In determining whether a distribution alters a partner’s share of hot assets, the regulations focus on the gross value of the partnership’s assets. Specifically, the regulations compare the distributee partner’s share of hot and cold assets before and after the distribution and if the partner’s share in such assets changes, the typical non-recognition rules of section 731 are ignored and the distribution is taxed. To determine the tax consequences of the distribution, the regulations require a deemed distribution of the assets in which the distributee partner’s interest decreases followed by a deemed sale of such assets from the partner to the partnership in exchange for the assets in which the partner’s interest increases.
Critics identified two principal flaws with the above methodology. First of all, Congress enacted section 751 to prevent the shifting of ordinary income among partners. However, the regulations trigger section 751’s application based on a change in each partner’s share of the gross value of partnership assets as opposed to unrealized gain in the assets. Second, the method for calculating the section 751 tax is at best confusing and at times incredibly complex.
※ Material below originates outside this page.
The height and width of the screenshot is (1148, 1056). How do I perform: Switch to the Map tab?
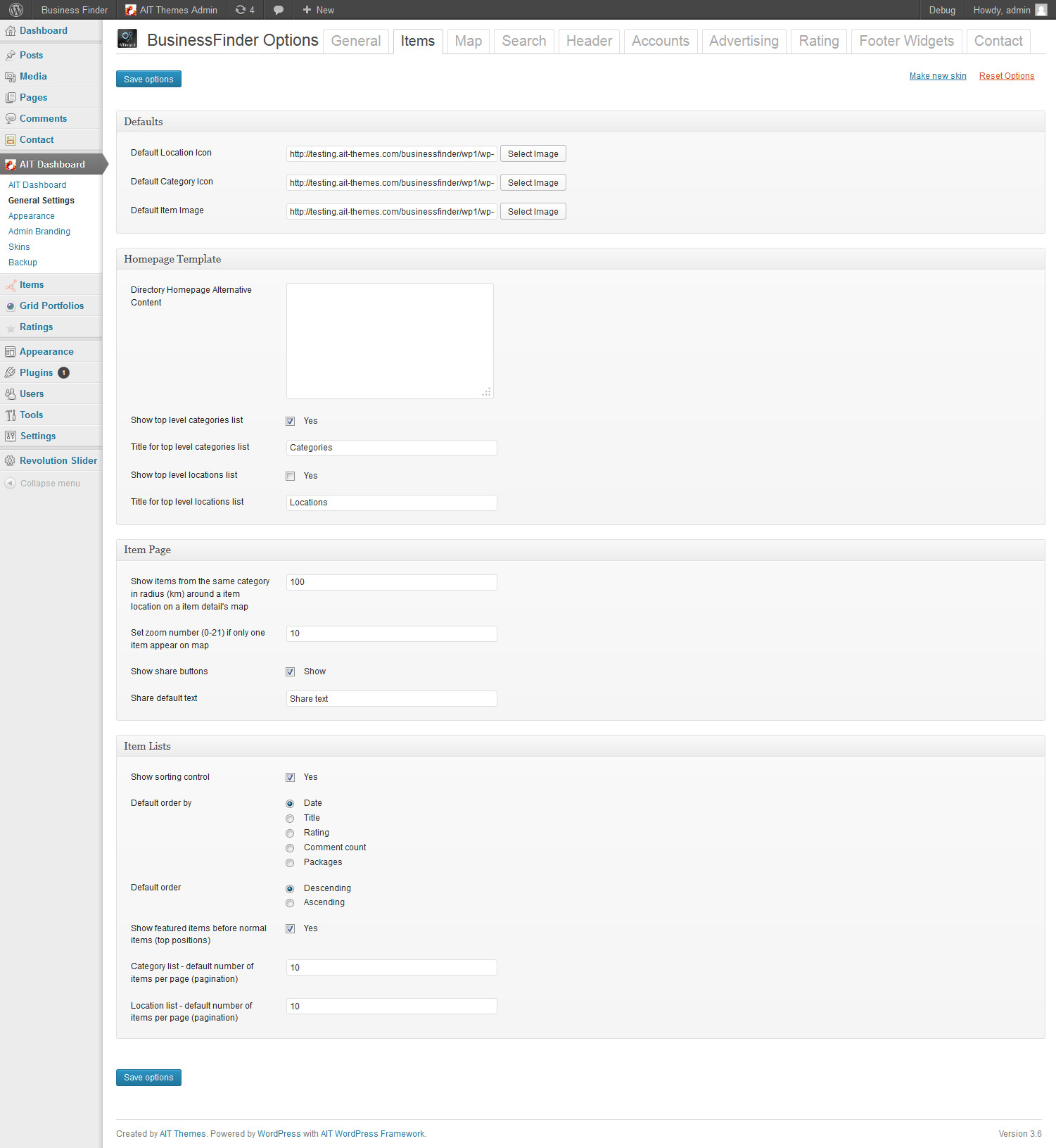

In response to these concerns, Treasury issued Notice 2006-14 (“Notice”) in 2006. The Notice addressed the above critiques. First, the Notice proposed a hypothetical sale approach to determine whether section 751 applies. The hypothetical sale approach compares each partner’s share of hot asset income upon a sale of all partnership assets before and after the distribution. If the partners’ share of hot asset income changes as a result of the distribution then section 751 applies. The Notice adopted section 704(c) built in gain / loss principles in applying the hypothetical sales approach.
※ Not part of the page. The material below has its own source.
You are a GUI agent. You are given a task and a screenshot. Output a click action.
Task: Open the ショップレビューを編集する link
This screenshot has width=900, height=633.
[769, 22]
In the event section 751 applies, the Notice prescribed a hot asset sale approach for determining the tax consequences of the distribution. The approach deemed the partnership to distribute the property in which the distributee partner’s interest decreases and then the distributee partner sells the property back to the partnership immediately before the distribution.
The IRS recently issued proposed regulations which largely adopt Notice 2006-14. Specifically, the regulations adopt the hypothetical sale approach to determine whether section 751 applies to a partnership distribution. The proposed regulations do not mandate a specific method to determine the tax consequences of a section 751 distribution. Instead, the regulations require the partnership to “use a reasonable approach that is consistent with the purpose of section 751(b) to determine the tax consequences” of the distribution.
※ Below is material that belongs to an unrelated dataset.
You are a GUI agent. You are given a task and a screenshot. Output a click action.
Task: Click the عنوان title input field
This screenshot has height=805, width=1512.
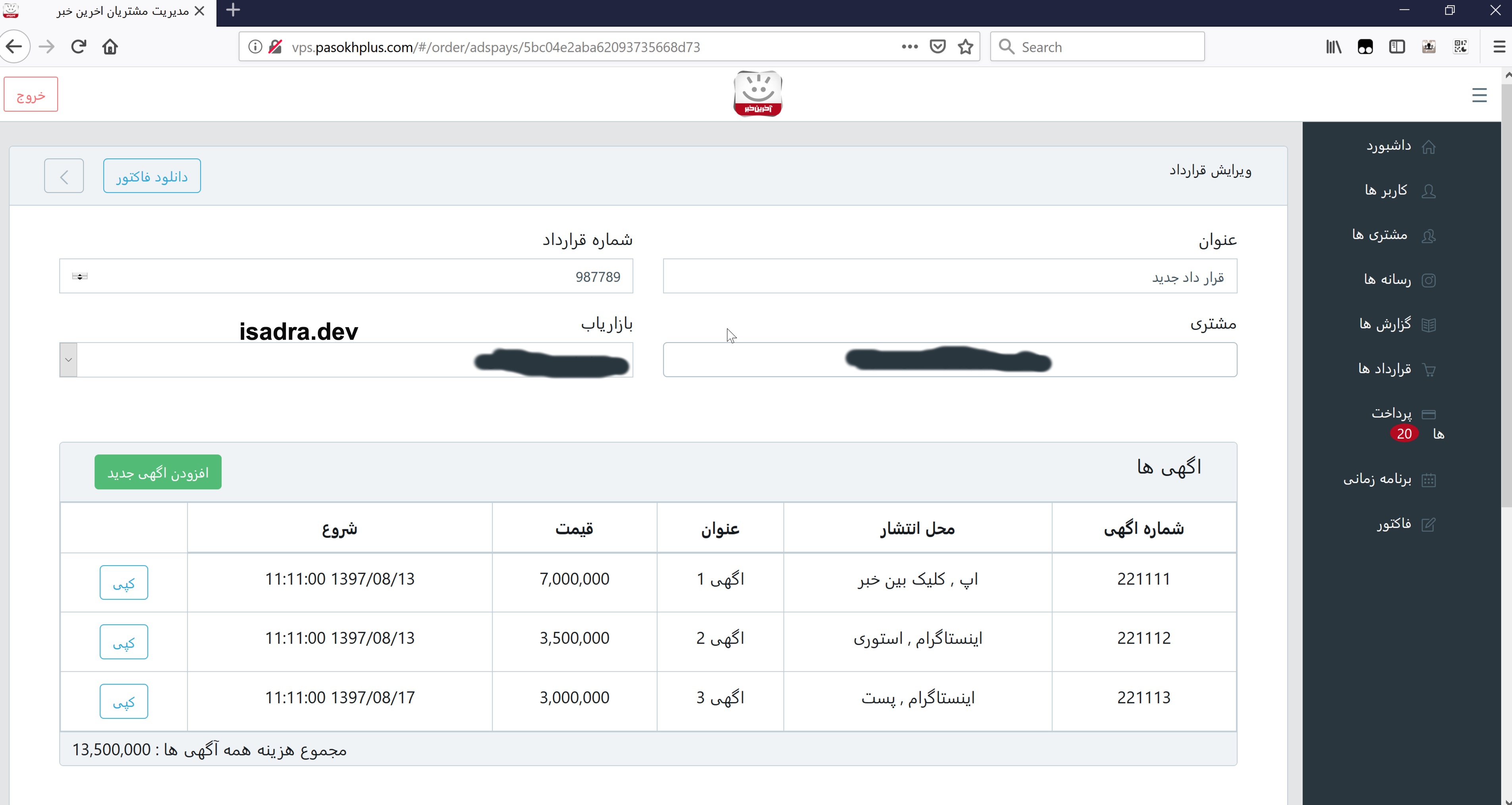(x=950, y=276)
The regulations discuss two approaches that are reasonable in most circumstances. The first approach is the hot asset sale approach recommended in Notice 2006-14. The second approach is the deemed gain approach, under which the partnership recognizes ordinary income in the aggregate amount of each partner’s reduction in hot assets, allocates the ordinary income to the partner(s) whose interest in hot assets is reduced by the distribution, and then adjusts the basis of its assets to account for the ordinary income recognition. Generally speaking, once the partnership applies one approach to determine the tax consequences of a section 751 distribution it must continue to use that approach.
The proposed regulations also include an anti-abuse rule, which allows the Commissioner to recast transactions that do not otherwise trigger section 751 to reflect section 751 principles. The targeted distributions generally defer a partner’s recognition of ordinary income without actually reducing the partner’s interest in hot asset gain.
The proposed regulations are effective for distributions occurring on or after the date the regulations are published as final regulations in the Federal Register. However, taxpayers may apply the hypothetical sales approach for distributions made on or after November 3, 2014 as long as the partnership and partners consistently apply the other regulatory changes.